Da rotulagem humana aos dados sintéticos
A Micro1 busca reduzir a dependência do trabalho humano em algumas tarefas por meio da produção de dados sintéticos, como a criação automática de descrições para conteúdo de vídeo. Alguns dos conjuntos de dados que produz também podem ser vendidos a mais de um cliente, elevando as margens brutas de seus dados prontos para uso para entre 80% e 90%, segundo uma pessoa familiarizada com as finanças da empresa.
Na prática, isso significa que o crescimento das empresas de dados de IA não depende apenas do aumento do número de especialistas envolvidos na rotulagem e na avaliação, mas também da transformação dos dados em produtos reutilizáveis, o que pode reduzir o custo de fornecimento e aumentar o retorno de cada conjunto de dados.
Debate sobre a venda de dados a mais de um cliente
A revenda de conjuntos de dados para múltiplos clientes gerou controvérsia recentemente, pois críticos argumentam que o fornecimento de dados prontos para uso a desenvolvedores de modelos de IA na China pode ajudar seus modelos a se aproximarem do nível dos principais modelos americanos.
Ali Ansari, fundador da Micro1, afirmou em uma publicação na plataforma X no mês passado que sua empresa, ao contrário de alguns concorrentes, não vende seus dados a desenvolvedores de modelos chineses. A Micro1 não respondeu ao pedido de comentário do TechCrunch.

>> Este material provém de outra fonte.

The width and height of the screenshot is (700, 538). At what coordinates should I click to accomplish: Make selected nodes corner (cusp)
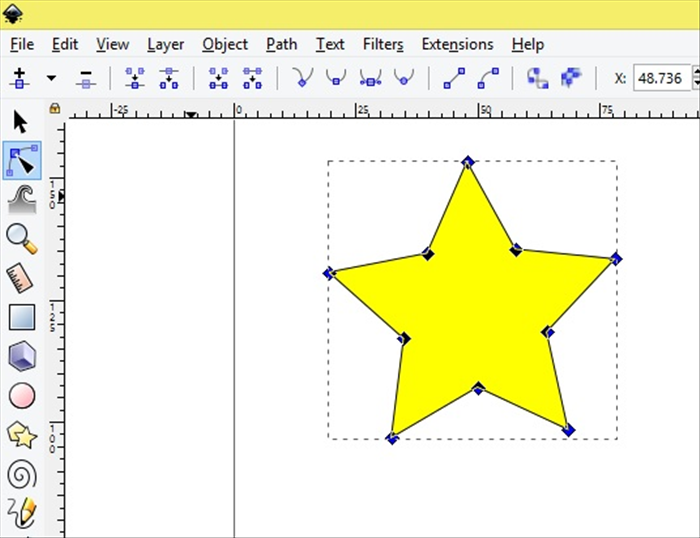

Expansão para a avaliação de modelos e robôs
A Micro1 começou como uma startup de recrutamento com IA, antes de migrar para o negócio de rotulagem de dados, depois que Ansari percebeu que seus clientes usavam sua plataforma para avaliar engenheiros e contratá-los para trabalhos de anotação e rotulagem.
A empresa também trabalha no que descreve como centros de treinamento por reforço, nos quais seus especialistas avaliam os resultados dos modelos, além de construir um conjunto de dados para o pré-treinamento de robôs ao encarregar centenas de pessoas de registrar interações diárias com objetos em suas casas.
A Micro1 levantou uma rodada Series A em setembro passado com uma avaliação de US$ 500 milhões, e o TechCrunch entende que a empresa pode ter levantado recentemente outra rodada com uma avaliação muito maior, sem confirmação pública dessa rodada.